▶ [Stated exercise] Which lines in the records below contain the word "pixels"? Copy each of them in full.

▶ [Input rows]

▽

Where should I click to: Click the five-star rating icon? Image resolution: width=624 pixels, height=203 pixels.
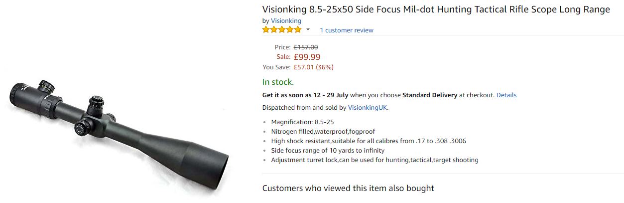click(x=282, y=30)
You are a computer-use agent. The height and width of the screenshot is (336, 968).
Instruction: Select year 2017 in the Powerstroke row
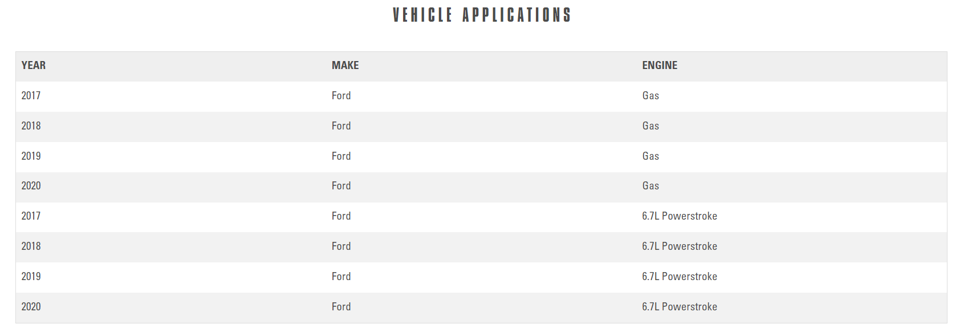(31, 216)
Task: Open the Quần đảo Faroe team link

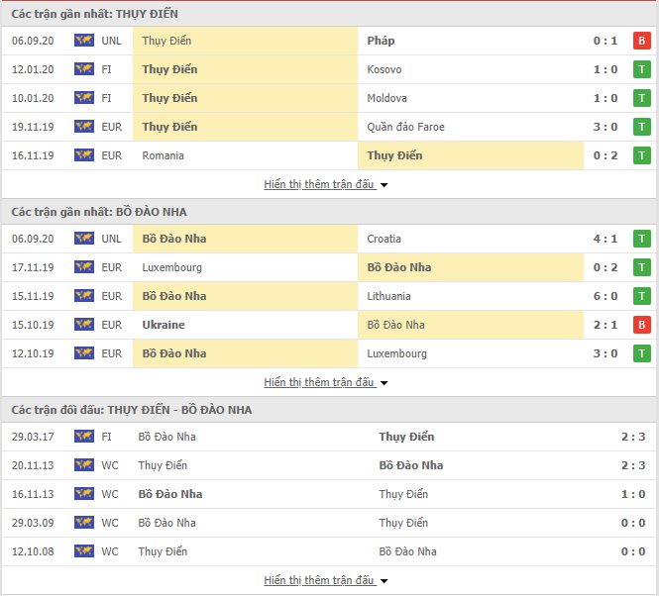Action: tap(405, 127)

△
▽

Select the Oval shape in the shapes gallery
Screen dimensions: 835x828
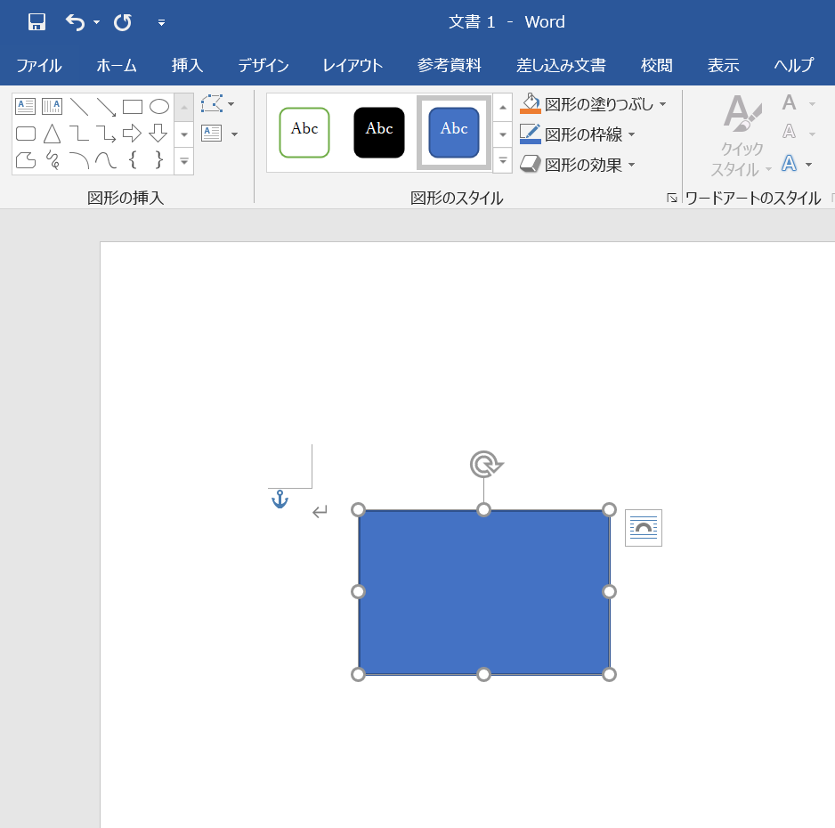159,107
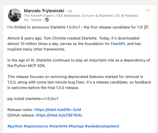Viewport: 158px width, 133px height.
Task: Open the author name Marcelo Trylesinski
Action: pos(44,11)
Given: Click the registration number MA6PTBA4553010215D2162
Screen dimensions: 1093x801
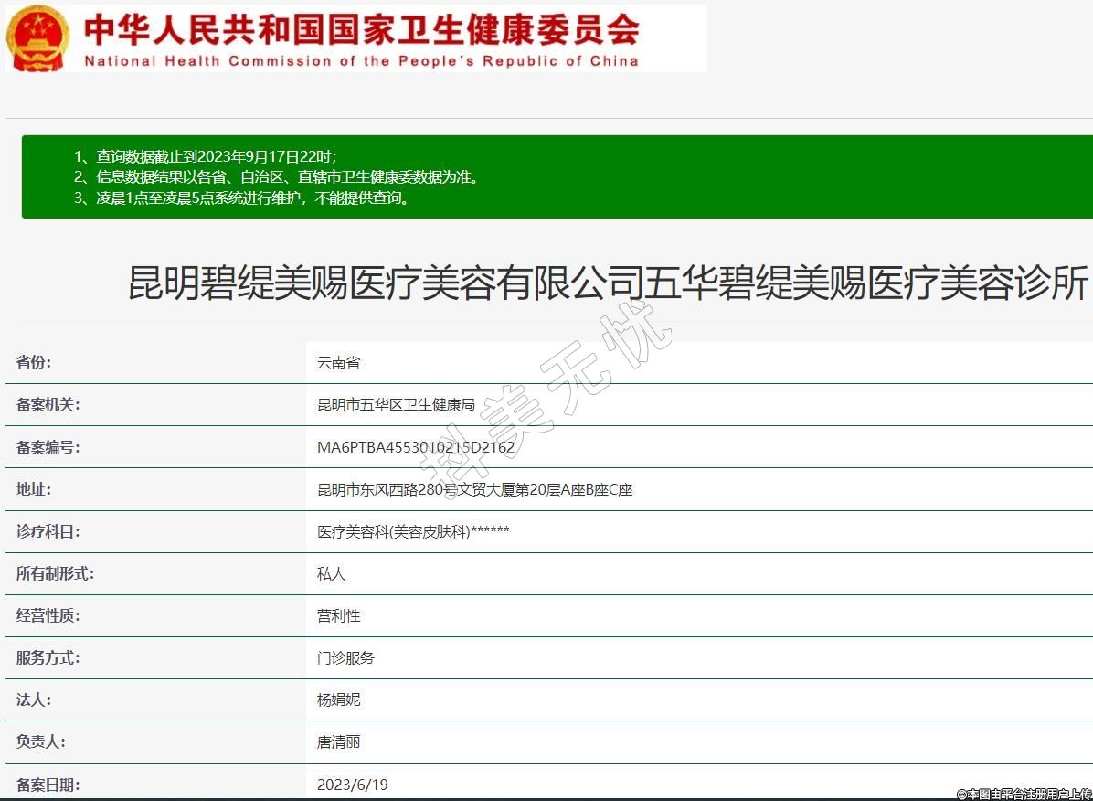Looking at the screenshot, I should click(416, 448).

△
▽

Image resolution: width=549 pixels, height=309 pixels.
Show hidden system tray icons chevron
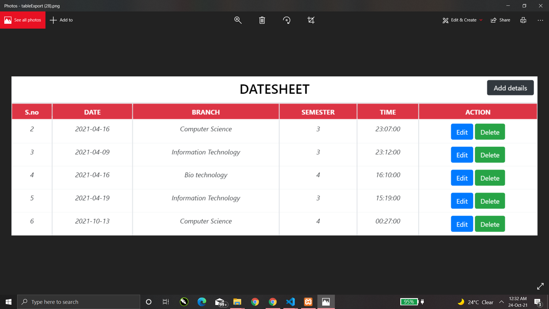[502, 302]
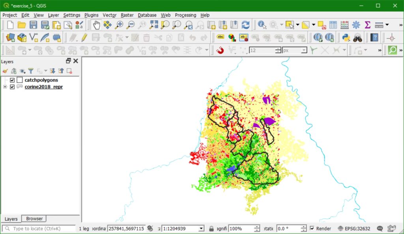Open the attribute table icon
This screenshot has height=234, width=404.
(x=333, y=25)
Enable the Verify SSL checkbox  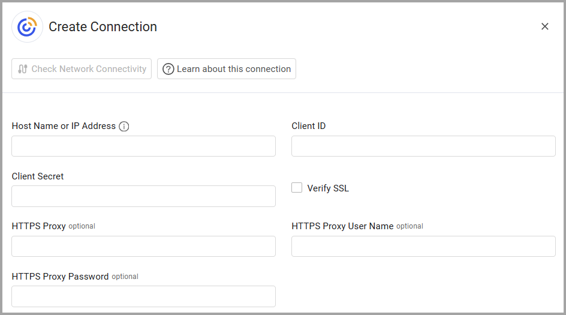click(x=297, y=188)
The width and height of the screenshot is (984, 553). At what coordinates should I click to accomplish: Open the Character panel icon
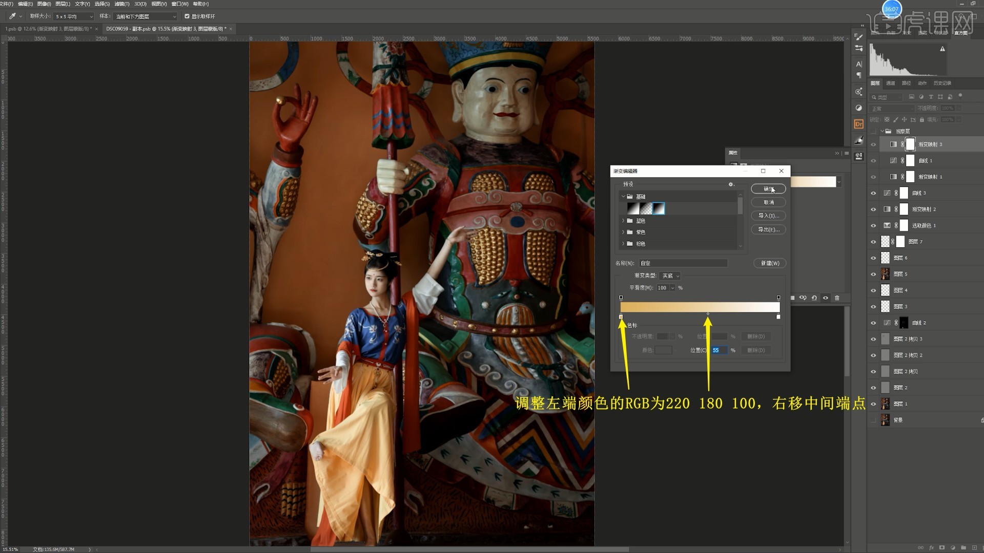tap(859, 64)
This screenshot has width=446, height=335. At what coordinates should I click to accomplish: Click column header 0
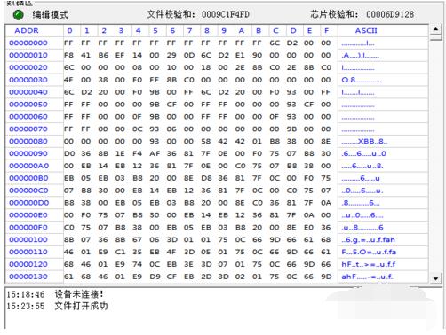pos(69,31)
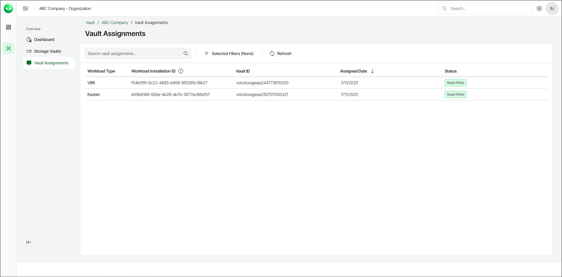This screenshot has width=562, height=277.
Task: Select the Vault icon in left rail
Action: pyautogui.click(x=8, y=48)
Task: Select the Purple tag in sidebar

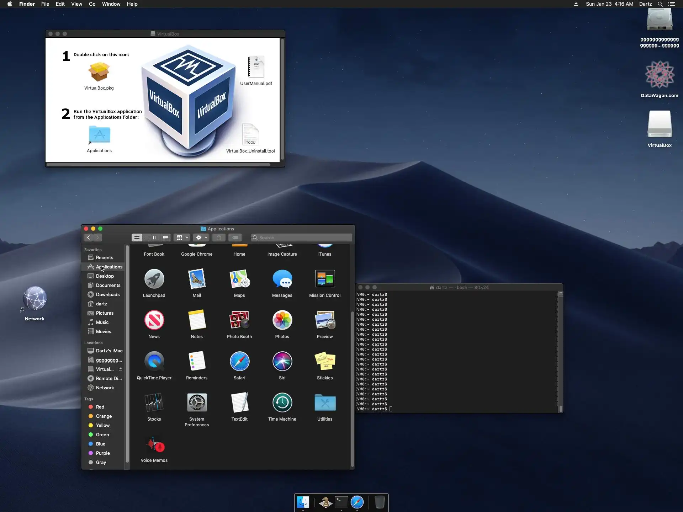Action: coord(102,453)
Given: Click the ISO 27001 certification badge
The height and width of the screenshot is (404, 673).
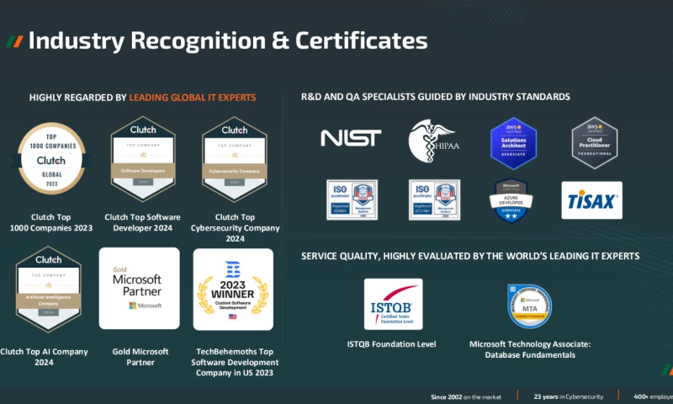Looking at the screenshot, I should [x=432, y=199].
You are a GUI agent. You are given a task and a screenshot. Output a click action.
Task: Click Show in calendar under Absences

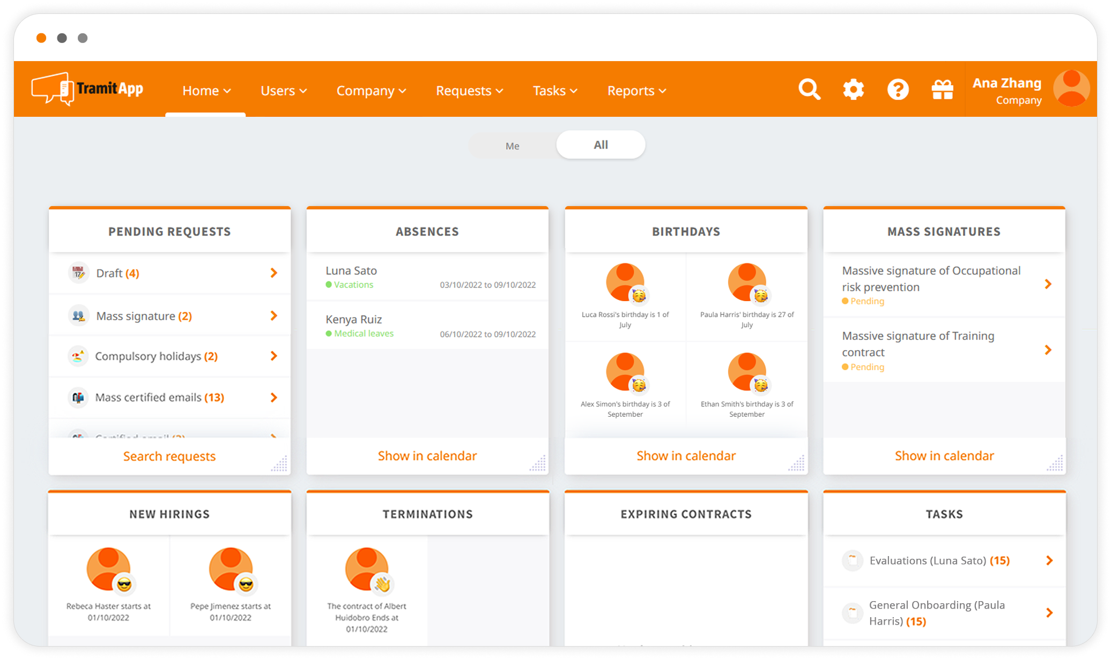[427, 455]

△

▶ [Result of this exercise]
Where should I click to: Click the five-star rating icon? Image resolution: width=624 pixels, height=203 pixels.
Image resolution: width=549 pixels, height=309 pixels.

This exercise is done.